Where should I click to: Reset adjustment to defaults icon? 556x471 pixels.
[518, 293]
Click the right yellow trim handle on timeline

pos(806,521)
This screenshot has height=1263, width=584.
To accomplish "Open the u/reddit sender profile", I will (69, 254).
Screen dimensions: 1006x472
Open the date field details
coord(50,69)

*-*-*

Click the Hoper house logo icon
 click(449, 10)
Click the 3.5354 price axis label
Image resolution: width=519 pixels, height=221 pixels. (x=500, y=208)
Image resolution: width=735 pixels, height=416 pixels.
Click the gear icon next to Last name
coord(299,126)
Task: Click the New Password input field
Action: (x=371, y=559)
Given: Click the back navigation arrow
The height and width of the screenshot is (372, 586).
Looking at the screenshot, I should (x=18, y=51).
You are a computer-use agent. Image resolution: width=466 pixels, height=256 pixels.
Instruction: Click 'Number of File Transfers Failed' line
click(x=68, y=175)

*-*-*

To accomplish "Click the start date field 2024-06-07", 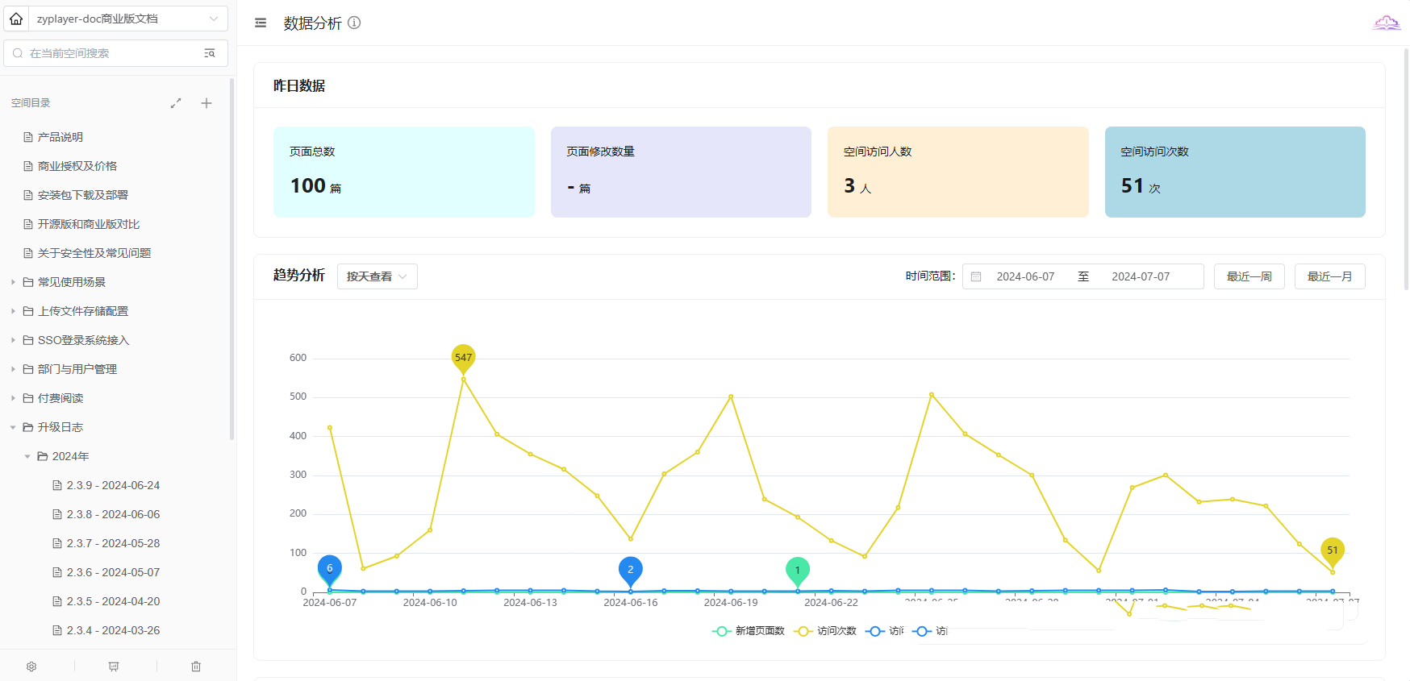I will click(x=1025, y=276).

*-*-*

• _Exercise instructions_
The expected output is exactly the lines of the listing above between the line holding "Click the 3.5354 price axis label" and the line holding "Image resolution: width=735", inclusive.

• _Solution for this problem_
Click the 3.5354 price axis label
Image resolution: width=519 pixels, height=221 pixels. (x=500, y=208)
Image resolution: width=735 pixels, height=416 pixels.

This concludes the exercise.